Romney: neither forgive me nor forget my many flip-flops, gaffs, blunders, and reversals
Romney himself: “I think [the Craig scandal] reminds us of the fact that people who are elected to public office continue to disappoint, and they somehow think that if they vote the right way on issues of significance or they can speak a good game, that we’ll just forgive and forget,” as quoted by the tiresome Charles Mitchell of the canting and priggish Evangelicals for Mitt in a post titled On Standards and Setting an Example.
Oh, we could not agree more.
Romney “continues to disappoint” us, again and again.
So: We will certainly—and in all cases—hold Romney to the same evaluative standard despite that he sometimes “speak[s] a good game”—at least when he is not fatly contradicting himself.
It is a frankly non-Evangelical who provides in our view the most intelligent and most compassionate rejoinder to Romney’s hatred and abuse of a friend. No, no, no, no, no, writes Lambert of Corrente in a post titled Shocker: Willard Mitt Romney screws the pooch on Craig response.
Romney is just so wrong on so many levels.
1. People do “disappoint.” That’s human nature, even if you’re not religious. (See, e.g., Romans 3:23).
2. People do “forgive and forget.” Not only do most world religions enjoin such behavior (I haven’t studied Mormonism), it’s empirically true. It’s reality based. People forgave Clinton on Monica. People forgave FDR on his adultery. People forgave Reagan’s divorce. And on and on and on.
If Clinton’s blow job and Bush’s destruction of the Constitution were weighed in a cosmic, karmic balance, which would sink the scales more heavily? Suppose an all-powerful God presented the choice of restoring Constitutional government at the prices of “forgiving and forgetting” Clinton’s blow job. What would you do? I know what I’d do, and if Romney would refuse to forgive and forget, he’s not fit to be president.
Or take Social Security. Suppose the same God gave the choice between preserving Social Security at the price of “forgiving and forgetting” FDR’s adultery. What would you do? I know what I’d do, and if Romney did differently, again, he’s not fit to be President.
These great issues of public policy, which affect, quite literally, the lives and the happiness of millions, trump the personal sexual peccadilloes of politicians.***** If Romney doesn’t understand that, he’s not fit to be President.

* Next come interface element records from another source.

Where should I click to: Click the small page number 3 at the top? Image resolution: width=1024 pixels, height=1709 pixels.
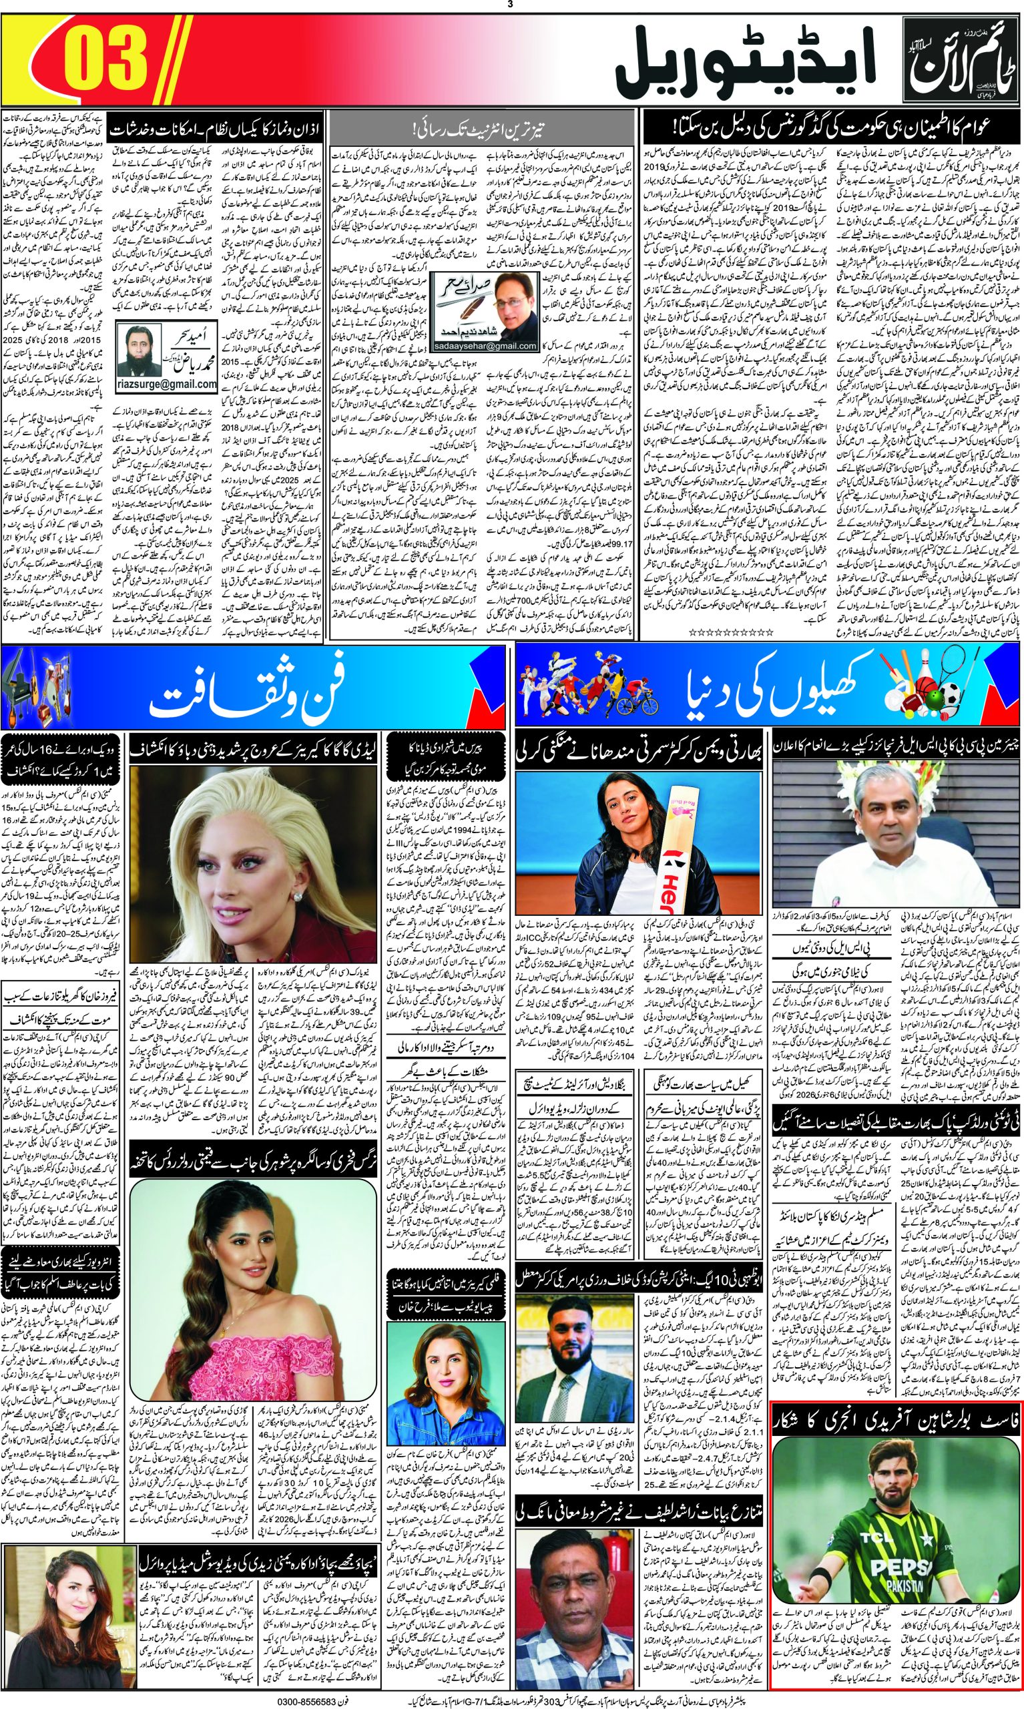511,6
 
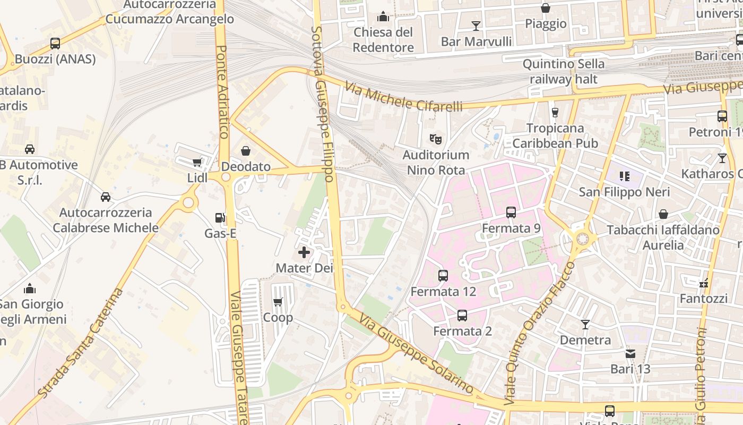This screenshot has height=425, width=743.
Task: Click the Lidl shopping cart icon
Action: (197, 163)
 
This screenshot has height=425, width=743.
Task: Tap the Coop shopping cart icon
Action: (278, 302)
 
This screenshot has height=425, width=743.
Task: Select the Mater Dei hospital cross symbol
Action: (304, 252)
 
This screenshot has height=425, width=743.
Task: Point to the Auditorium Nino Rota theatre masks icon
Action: (436, 139)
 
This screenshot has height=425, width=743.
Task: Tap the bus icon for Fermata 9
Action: (511, 212)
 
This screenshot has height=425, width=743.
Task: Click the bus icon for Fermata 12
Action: (443, 276)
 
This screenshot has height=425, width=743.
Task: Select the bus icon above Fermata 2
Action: (462, 316)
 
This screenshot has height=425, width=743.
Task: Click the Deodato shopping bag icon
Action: (246, 151)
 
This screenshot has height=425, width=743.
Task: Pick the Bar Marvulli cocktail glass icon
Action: (476, 26)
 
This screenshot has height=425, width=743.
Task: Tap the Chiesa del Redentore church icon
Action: (383, 17)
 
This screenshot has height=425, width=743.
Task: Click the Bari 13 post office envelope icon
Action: (630, 353)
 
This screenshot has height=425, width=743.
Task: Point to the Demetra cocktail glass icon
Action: (585, 324)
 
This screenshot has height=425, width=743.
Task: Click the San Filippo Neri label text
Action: (624, 192)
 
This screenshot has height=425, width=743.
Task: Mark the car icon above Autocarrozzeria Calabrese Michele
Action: (106, 197)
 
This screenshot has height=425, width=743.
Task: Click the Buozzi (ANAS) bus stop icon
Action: (55, 44)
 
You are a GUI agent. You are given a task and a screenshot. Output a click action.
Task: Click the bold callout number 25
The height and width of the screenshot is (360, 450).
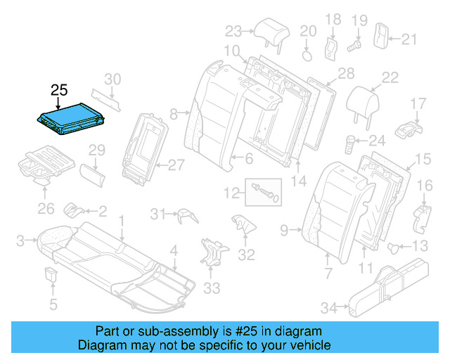point(59,90)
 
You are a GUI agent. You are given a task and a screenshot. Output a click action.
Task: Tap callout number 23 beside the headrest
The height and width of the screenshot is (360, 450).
point(233,31)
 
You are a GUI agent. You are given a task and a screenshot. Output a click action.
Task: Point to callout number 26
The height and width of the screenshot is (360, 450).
point(46,208)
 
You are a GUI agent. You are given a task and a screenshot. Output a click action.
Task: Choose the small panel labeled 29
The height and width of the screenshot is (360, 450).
point(89,173)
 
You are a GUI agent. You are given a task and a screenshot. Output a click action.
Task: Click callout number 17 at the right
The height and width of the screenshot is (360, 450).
point(418,104)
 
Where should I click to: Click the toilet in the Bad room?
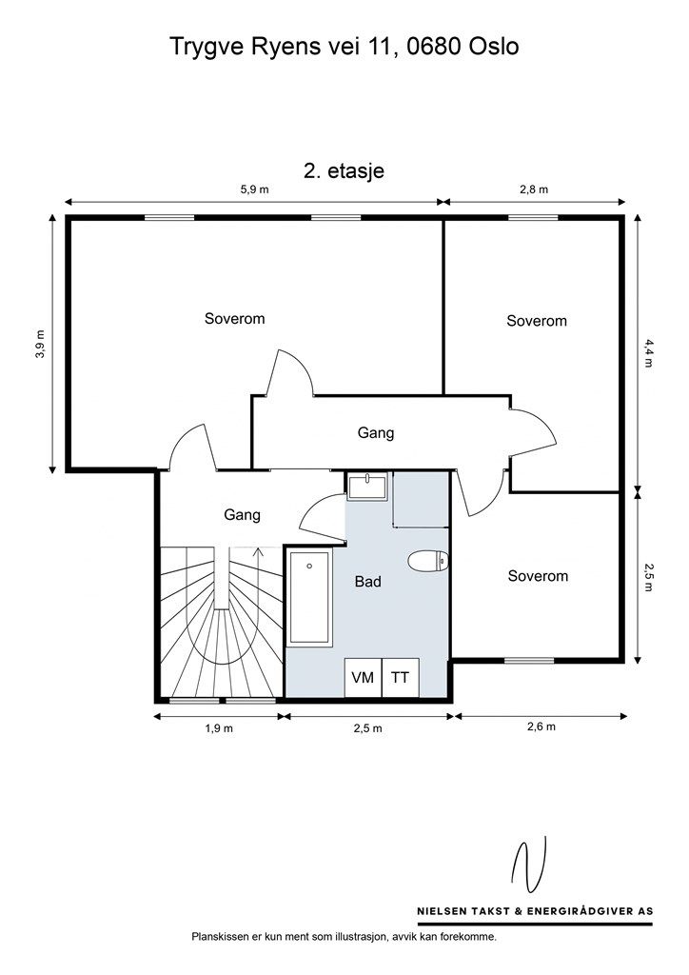pos(428,561)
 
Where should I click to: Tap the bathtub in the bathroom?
pos(309,596)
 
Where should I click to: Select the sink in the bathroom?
pos(367,486)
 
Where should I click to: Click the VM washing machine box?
pos(363,677)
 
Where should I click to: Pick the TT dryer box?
pos(400,677)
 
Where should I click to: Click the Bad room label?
pos(367,582)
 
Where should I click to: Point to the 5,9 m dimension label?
pos(255,189)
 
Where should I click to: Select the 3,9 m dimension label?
pos(40,344)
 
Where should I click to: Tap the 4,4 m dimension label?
pos(649,353)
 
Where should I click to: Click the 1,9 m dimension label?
pos(219,728)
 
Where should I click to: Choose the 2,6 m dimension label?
pos(541,726)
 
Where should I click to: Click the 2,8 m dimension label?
pos(534,189)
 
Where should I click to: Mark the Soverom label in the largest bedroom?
pos(235,318)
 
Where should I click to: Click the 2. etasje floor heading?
pos(344,171)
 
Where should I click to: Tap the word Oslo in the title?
pos(494,47)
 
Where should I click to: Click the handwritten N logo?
pos(529,865)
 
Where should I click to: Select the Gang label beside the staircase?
pos(243,515)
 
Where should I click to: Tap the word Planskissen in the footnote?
pos(217,936)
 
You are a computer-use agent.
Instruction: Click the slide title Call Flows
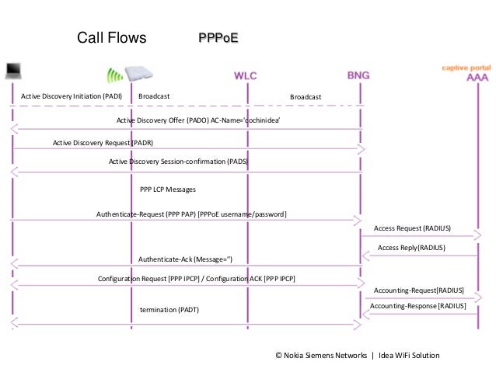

3. Romney’s notion of “disgusting” is bizarre (and seems more than a little defensive). What could be more disgusting than torture? What could be more disgusting than destroying the Fourth Amendment, and every other fucking amendment? What could be more disgusting than abolishing habeas corpus? What could be more disgusting than setting up as a dictator? What could be more disgusting than looting the country of billions? What would be more disgusting than timing a war to win a mid-term election? And on and on and on and on. If Romney equates those grossly disgusting public acts with the pathetic, private acts of a single individual, he’s unfit to the President.
4. Finally, Romney’s purity test plays into a subtle, vicious, and destructive meme that’s gradually propagating all over our discourse: The “leader” meme. This is the essentially European philosophy that, if only we had a Leader who was pure in heart—perhaps one who rode a white horse—that all our troubles would be over and there would be ponies for everyone. (This is why the Christian Embassy loons targeted “leaders” (read: bureaucrats) in the Pentagon.) Not so. Heed the words of Federalist 51 … [emphasis ours; more]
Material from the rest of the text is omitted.